*** Opening of Material for this task ***
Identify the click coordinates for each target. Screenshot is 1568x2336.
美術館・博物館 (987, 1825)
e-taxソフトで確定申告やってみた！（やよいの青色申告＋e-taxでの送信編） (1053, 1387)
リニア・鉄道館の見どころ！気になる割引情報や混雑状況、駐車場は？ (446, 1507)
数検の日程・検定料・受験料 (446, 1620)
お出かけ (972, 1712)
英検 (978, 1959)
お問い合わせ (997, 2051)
*** Close of Material for this task ***
▶ **Task prompt**
Copy the data. Make sure every line matches exactly.

▶ **Solution for this exercise**
Identify the click coordinates for each target. Screenshot is 1568x2336.
美術館・博物館 (987, 1825)
e-taxソフトで確定申告やってみた！（やよいの青色申告＋e-taxでの送信編） (1053, 1387)
リニア・鉄道館の見どころ！気になる割引情報や混雑状況、駐車場は？ (446, 1507)
数検の日程・検定料・受験料 (446, 1620)
お出かけ (972, 1712)
英検 (978, 1959)
お問い合わせ (997, 2051)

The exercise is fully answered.